HOME

Reaktionen auf die Slomka-Entlassung: "Der HSV ist früher fertig als die Elbphilharmonie"

Erst hieß es, er bekomme zu "120 Prozent" eine Gnadenfrist. Dann ging alles ganz schnell: Mirko Slomka trainiert nicht länger den HSV. Die kuriose Geschichte sorgt im Netz für Spott und Häme.

Die Geschichte ist schon kurios und genauso wird sie im Netz auch behandelt. Der HSV hat Trainer Mirko Slomka am Montagabend entlassen. Dabei hatte Aufsichtsratschef Karl Gernandt noch am Sonntag verkündet: "Wir werden nicht in Panik verfallen, werden nicht handeln – das kann ich zu 120 Prozent sagen". Lokale Medien berichteten anschließend übereinstimmend, der Verein wolle Slomka eine Gnadenfrist von zwei Spielen einräumen.

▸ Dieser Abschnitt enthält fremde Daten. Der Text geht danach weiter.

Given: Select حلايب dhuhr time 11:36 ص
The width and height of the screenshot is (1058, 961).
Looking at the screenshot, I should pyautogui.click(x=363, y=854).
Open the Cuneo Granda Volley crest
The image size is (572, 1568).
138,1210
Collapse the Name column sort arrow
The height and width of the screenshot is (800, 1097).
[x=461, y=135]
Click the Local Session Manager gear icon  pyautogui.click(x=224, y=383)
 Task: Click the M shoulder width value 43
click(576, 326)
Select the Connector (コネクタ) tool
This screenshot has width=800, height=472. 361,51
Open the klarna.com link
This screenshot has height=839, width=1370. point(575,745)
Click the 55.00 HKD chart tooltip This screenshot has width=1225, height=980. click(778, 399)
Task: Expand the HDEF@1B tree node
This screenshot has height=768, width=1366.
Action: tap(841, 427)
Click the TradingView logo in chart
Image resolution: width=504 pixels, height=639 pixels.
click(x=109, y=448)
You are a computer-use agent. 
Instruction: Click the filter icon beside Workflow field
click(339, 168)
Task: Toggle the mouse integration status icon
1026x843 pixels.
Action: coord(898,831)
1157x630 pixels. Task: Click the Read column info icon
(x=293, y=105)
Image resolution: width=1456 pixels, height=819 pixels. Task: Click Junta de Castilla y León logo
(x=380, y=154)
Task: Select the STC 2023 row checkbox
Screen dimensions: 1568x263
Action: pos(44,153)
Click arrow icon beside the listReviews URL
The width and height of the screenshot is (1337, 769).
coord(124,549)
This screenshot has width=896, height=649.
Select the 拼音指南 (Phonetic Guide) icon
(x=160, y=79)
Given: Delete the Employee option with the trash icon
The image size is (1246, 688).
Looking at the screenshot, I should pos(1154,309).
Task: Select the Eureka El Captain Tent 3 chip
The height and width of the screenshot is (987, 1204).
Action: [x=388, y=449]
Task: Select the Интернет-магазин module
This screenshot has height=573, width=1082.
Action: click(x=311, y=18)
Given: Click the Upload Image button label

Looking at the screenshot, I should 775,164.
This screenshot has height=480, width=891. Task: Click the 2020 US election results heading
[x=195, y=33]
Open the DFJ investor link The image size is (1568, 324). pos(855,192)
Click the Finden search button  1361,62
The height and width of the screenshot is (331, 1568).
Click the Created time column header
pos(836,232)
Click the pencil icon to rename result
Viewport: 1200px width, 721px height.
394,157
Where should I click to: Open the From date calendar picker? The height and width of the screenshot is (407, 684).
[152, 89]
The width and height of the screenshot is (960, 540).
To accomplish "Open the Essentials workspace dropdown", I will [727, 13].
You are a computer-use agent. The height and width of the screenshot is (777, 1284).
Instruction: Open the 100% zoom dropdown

Dass es erneut anders kam, ist für viele der Beweis, dass der HSV sich immer wieder selbst ins Chaos stürzt. "Die Unregierbaren" titelt Spiegel Online. Auf Twitter spotten Fans und Gegner gleichermaßen über die Entlassung.

Tuchel gilt als Wunschkandidat

Der Verein hat bereits die Frage nach Slomkas Nachfolger im Blick. Der Ex-Mainzer Thomas Tuchel gilt als Wunschkandidat. Tuchel hat allerdings mehrfach geäußert, erst in der nächsten Saison ins Trainergeschäft zurückkehren zu wollen. Gehandelt wird deshalb Josef Zinnbauer, der Coach der derzeit erfolgreichen U-23-Mannschaft des HSV, als Interimslösung. Weitere Kandidaten sollen die Ex-Trainer Felix Magath, Thomas Doll und Huub Stevens sein.